- [Description of the task]:
Beginning at the line with "274x205 pixels. Task: Click" in the records below, return each line up to and including the last, exactly as it stands, but not the pictures.

Stored items from a collection
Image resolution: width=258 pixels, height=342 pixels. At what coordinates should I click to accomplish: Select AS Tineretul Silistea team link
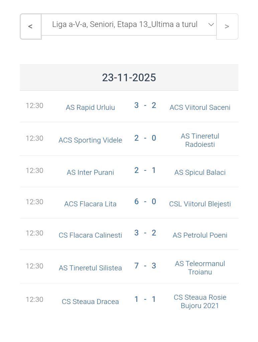[x=90, y=268]
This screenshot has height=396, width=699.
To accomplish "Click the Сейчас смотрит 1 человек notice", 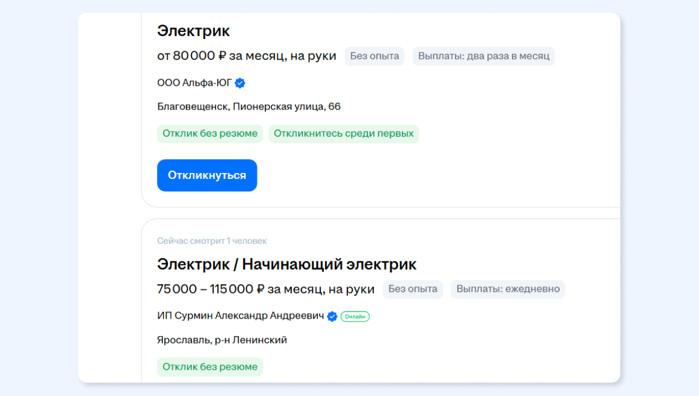I will [x=212, y=241].
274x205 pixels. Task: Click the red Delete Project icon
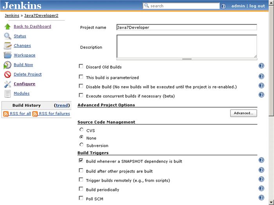click(x=7, y=74)
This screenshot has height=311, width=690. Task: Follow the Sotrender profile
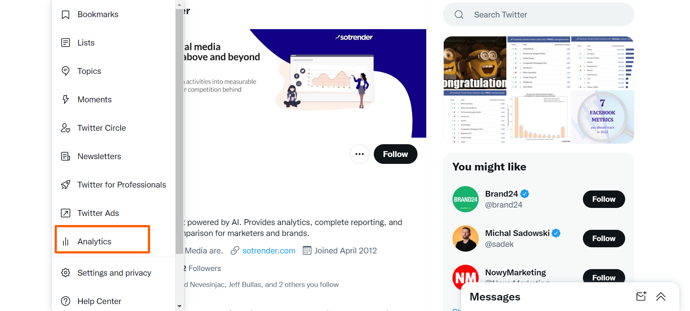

- [Exercise response]:
274x205 pixels. Task: Click the red Delete Project icon
click(x=7, y=74)
This screenshot has height=311, width=690. Task: Follow the Sotrender profile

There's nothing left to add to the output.